- DATASET EXTRACT

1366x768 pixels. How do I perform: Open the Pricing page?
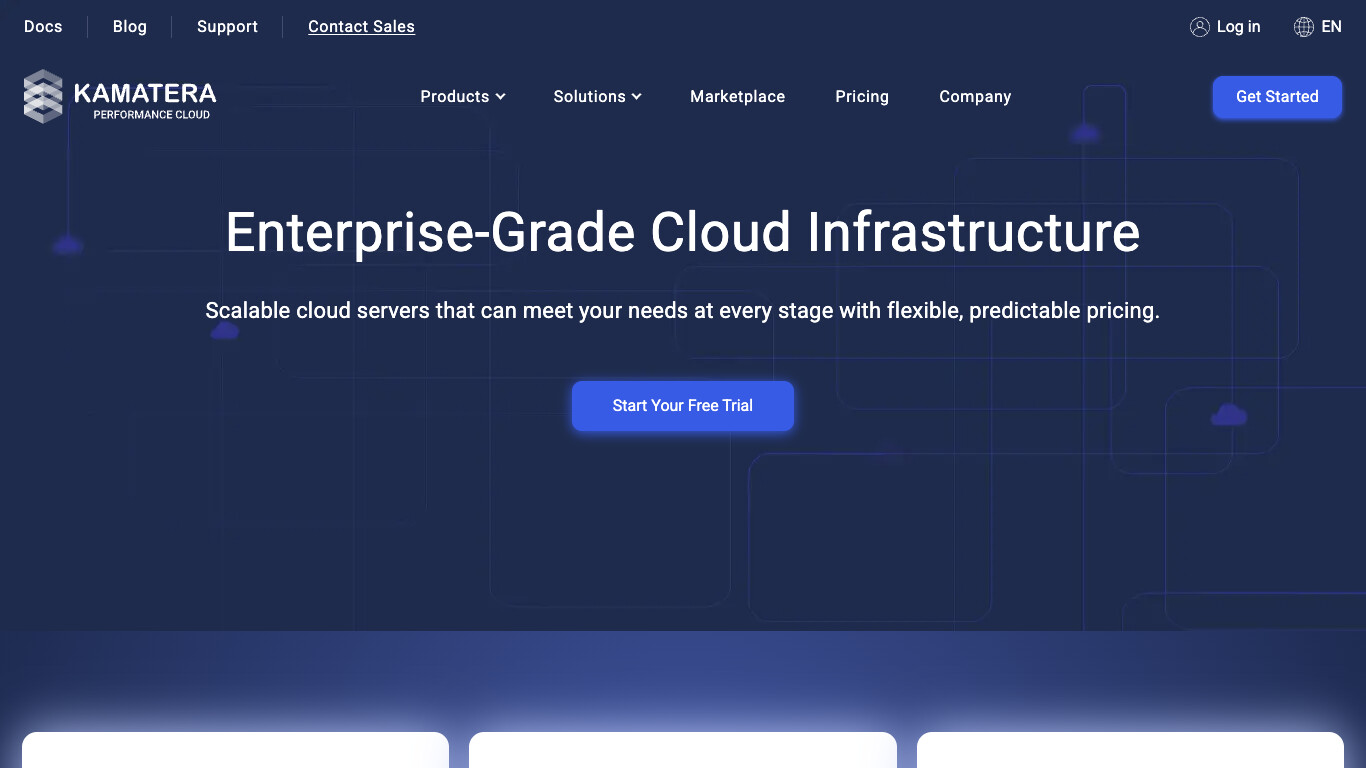861,97
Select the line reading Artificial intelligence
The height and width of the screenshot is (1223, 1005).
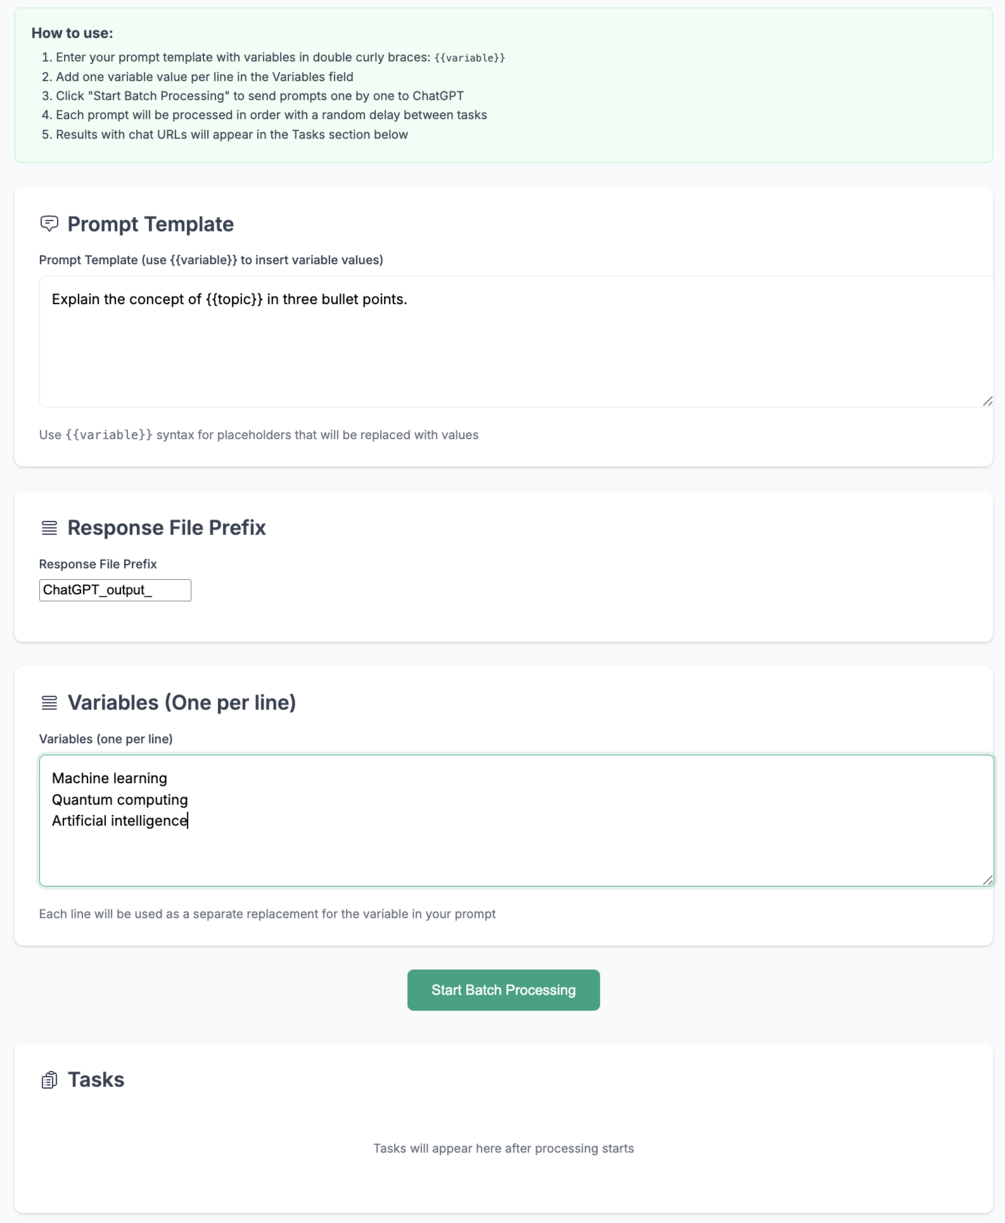pos(120,820)
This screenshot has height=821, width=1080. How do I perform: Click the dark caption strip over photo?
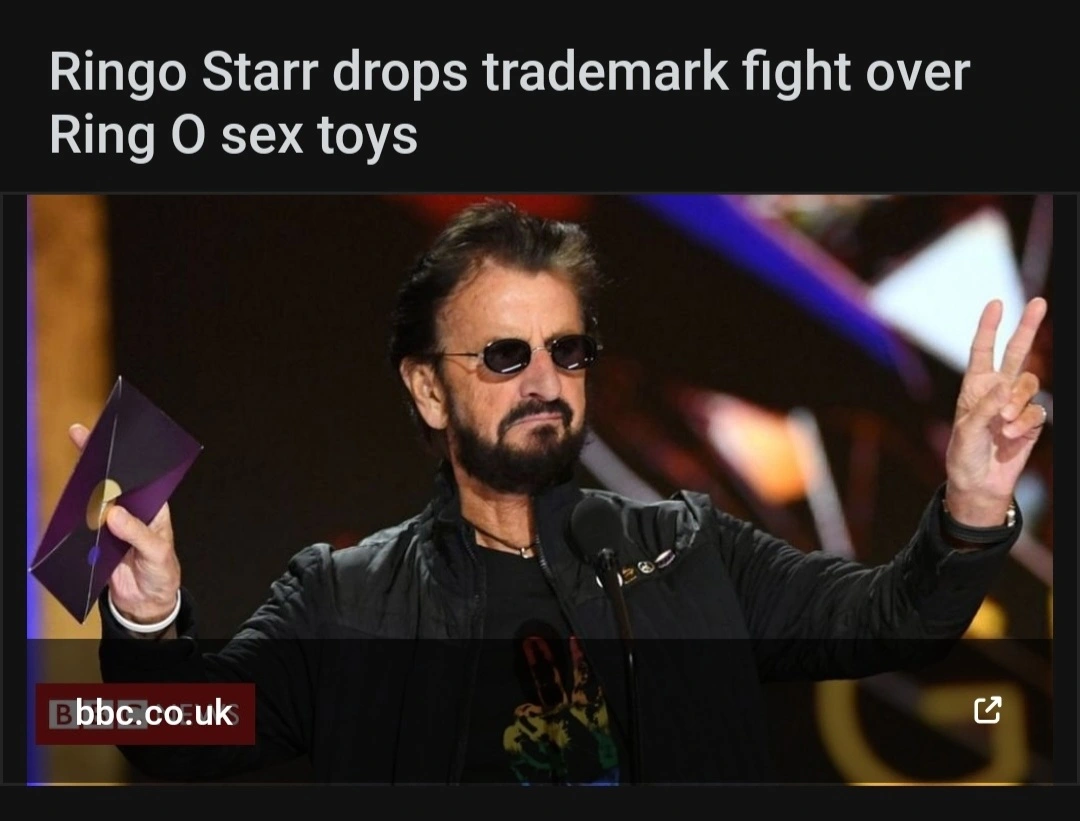coord(539,711)
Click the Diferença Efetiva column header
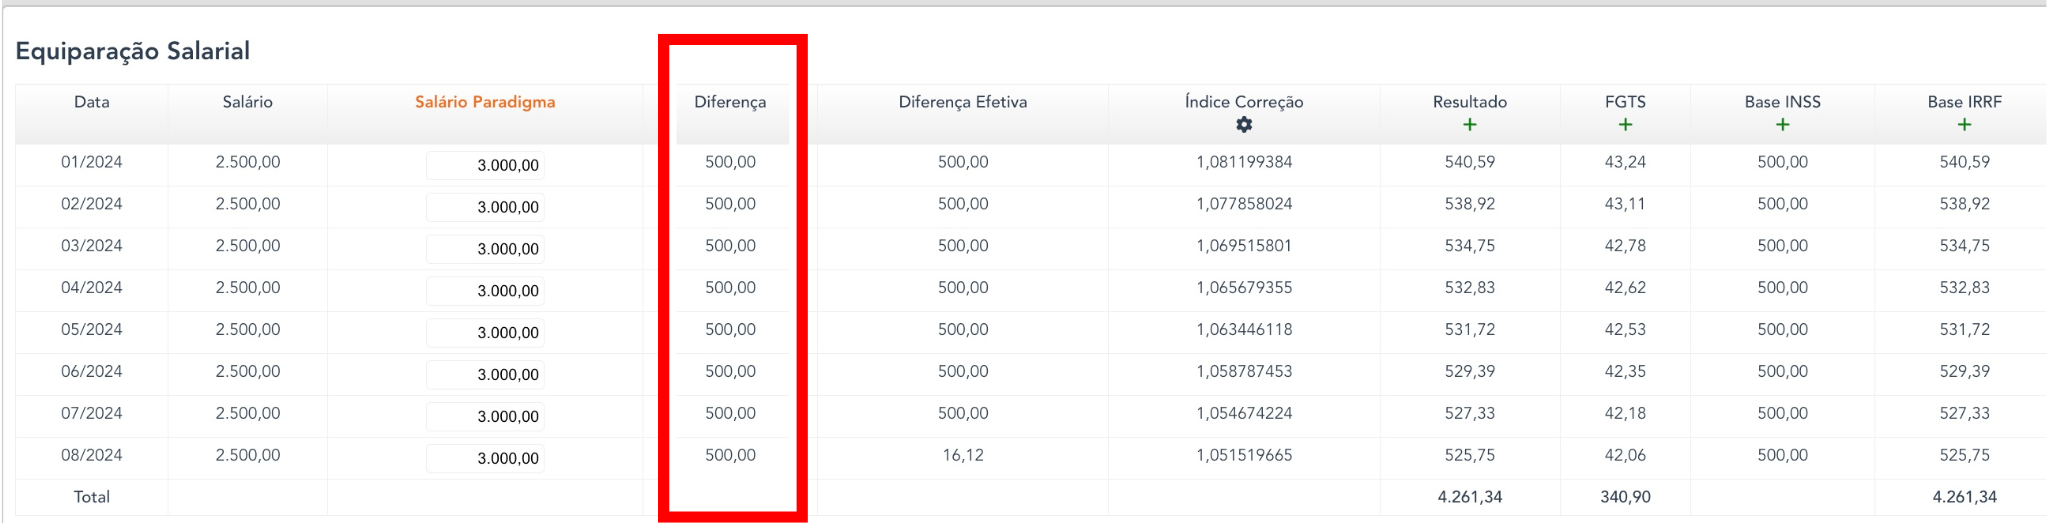The height and width of the screenshot is (523, 2048). click(x=962, y=102)
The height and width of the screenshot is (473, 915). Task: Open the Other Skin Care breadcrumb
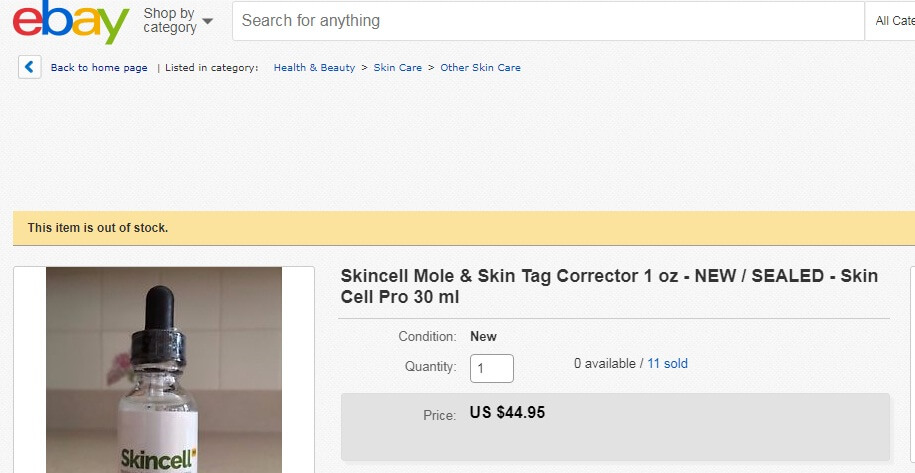(480, 68)
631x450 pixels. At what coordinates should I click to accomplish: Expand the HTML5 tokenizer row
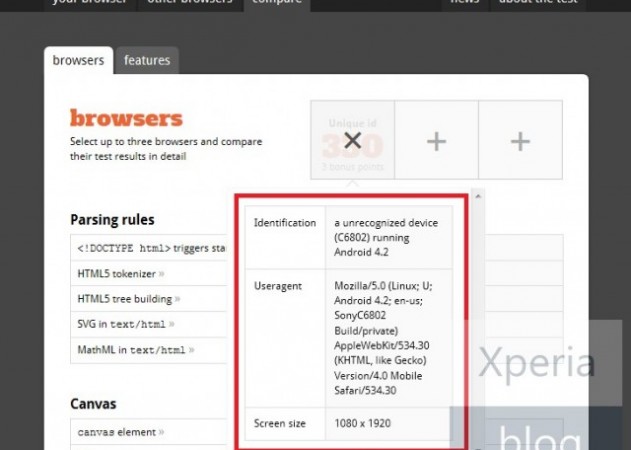point(121,273)
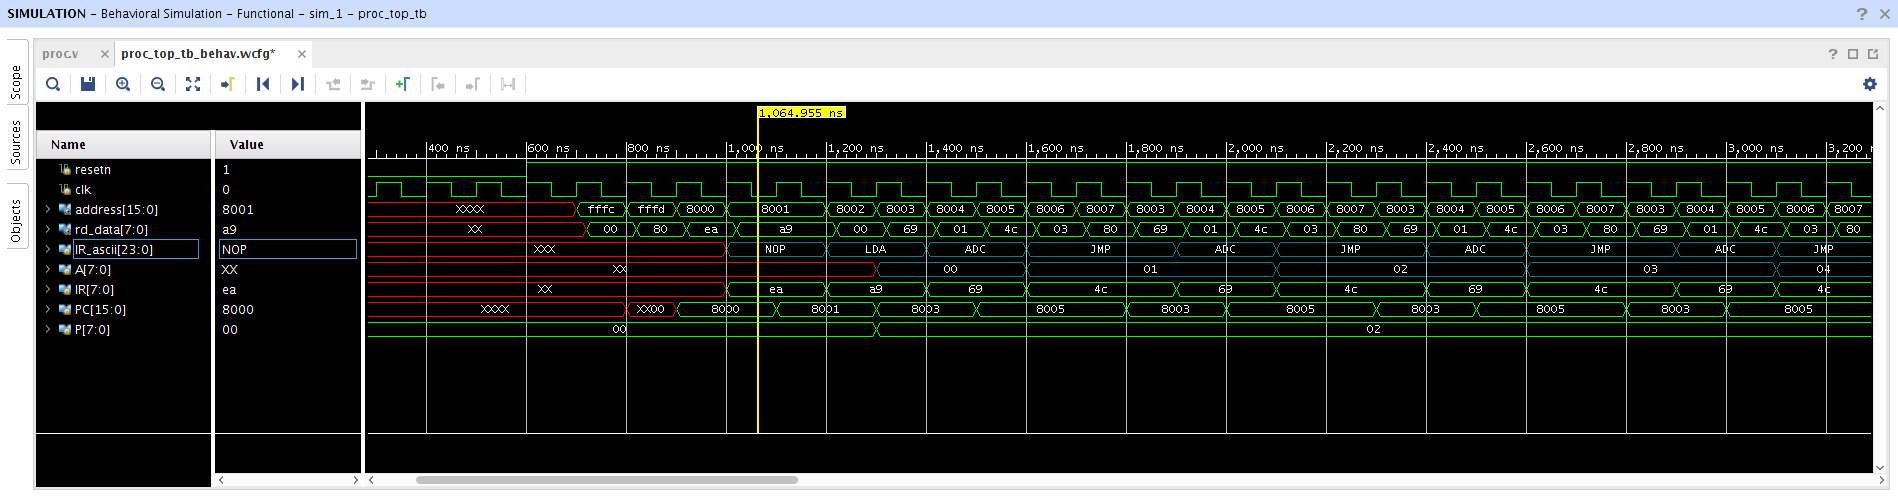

- EXERCISE AIM
Starting at the line that holds "This screenshot has" and ending at the last line of the material above, repeat each line exactly, both ends included, and leave the pictures out.

- FINAL ANSWER
This screenshot has height=821, width=1080. How do I perform: Click the dark caption strip over photo?
coord(539,711)
Click the Diferença Efetiva column header
The height and width of the screenshot is (523, 2048). click(x=962, y=102)
The height and width of the screenshot is (473, 915). Task: Open the Other Skin Care breadcrumb
(480, 68)
631x450 pixels. At what coordinates should I click to accomplish: Expand the HTML5 tokenizer row
point(121,273)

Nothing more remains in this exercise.